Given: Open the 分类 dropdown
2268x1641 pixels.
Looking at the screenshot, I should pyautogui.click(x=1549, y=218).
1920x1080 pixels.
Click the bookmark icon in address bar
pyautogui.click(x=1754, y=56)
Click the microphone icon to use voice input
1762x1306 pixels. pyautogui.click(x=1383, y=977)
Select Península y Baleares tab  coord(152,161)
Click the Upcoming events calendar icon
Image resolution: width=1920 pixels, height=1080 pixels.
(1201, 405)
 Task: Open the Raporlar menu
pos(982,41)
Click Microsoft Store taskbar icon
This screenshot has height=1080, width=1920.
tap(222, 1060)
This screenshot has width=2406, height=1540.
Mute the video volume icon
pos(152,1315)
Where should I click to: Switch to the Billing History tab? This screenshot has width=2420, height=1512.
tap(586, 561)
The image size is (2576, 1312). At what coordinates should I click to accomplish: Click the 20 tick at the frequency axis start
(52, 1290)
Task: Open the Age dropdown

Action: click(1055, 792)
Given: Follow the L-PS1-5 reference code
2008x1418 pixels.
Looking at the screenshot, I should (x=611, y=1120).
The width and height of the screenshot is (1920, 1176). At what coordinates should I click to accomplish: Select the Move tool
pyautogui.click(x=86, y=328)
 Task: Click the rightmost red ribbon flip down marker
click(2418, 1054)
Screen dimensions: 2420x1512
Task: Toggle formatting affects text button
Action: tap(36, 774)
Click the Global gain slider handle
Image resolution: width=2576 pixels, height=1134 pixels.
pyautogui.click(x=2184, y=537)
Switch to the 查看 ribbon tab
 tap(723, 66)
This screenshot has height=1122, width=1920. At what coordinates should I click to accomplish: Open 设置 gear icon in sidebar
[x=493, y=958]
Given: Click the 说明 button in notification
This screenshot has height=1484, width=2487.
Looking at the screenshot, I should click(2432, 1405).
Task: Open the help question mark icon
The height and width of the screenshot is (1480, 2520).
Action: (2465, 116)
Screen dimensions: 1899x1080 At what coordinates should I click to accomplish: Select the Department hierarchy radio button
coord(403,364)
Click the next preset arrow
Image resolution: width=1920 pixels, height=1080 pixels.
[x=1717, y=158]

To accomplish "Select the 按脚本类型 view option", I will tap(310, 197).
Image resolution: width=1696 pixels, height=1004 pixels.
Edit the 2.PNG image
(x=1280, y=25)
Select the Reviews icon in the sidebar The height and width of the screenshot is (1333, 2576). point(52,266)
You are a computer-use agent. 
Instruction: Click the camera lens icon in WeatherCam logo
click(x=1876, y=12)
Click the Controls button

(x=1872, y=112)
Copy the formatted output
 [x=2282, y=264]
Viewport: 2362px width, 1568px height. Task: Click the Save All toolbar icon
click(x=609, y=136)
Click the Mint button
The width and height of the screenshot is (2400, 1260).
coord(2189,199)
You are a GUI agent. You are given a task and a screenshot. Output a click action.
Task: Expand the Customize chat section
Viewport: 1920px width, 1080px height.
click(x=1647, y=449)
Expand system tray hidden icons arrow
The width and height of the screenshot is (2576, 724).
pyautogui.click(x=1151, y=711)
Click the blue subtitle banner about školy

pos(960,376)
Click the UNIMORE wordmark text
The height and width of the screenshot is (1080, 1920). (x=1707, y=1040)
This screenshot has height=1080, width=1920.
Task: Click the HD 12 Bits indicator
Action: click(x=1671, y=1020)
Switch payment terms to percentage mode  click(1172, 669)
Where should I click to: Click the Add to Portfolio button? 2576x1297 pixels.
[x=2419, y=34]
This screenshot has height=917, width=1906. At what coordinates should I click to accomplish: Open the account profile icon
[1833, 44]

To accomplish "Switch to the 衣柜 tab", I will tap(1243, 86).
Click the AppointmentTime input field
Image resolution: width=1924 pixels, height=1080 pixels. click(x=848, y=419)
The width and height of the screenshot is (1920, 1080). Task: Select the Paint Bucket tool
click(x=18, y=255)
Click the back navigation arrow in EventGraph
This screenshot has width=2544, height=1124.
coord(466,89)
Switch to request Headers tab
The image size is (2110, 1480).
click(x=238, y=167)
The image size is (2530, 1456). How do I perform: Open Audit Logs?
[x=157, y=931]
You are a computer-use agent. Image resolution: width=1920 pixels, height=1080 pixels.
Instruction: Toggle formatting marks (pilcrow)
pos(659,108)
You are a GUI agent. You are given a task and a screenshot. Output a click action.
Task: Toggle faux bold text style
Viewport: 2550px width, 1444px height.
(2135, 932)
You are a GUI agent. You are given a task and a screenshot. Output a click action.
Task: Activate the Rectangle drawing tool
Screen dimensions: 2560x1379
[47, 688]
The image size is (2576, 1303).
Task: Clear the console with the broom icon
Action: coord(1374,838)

WHAT IS EXPECTED: The lines above from the one containing "Edit the 2.PNG image" through the one containing "Click the Mint button" are to be set down exactly, and no others.

EXPECTED ANSWER:
Edit the 2.PNG image
(x=1280, y=25)
Select the Reviews icon in the sidebar The height and width of the screenshot is (1333, 2576). point(52,266)
You are a computer-use agent. 
Instruction: Click the camera lens icon in WeatherCam logo
click(x=1876, y=12)
Click the Controls button

(x=1872, y=112)
Copy the formatted output
 [x=2282, y=264]
Viewport: 2362px width, 1568px height. Task: Click the Save All toolbar icon
click(x=609, y=136)
Click the Mint button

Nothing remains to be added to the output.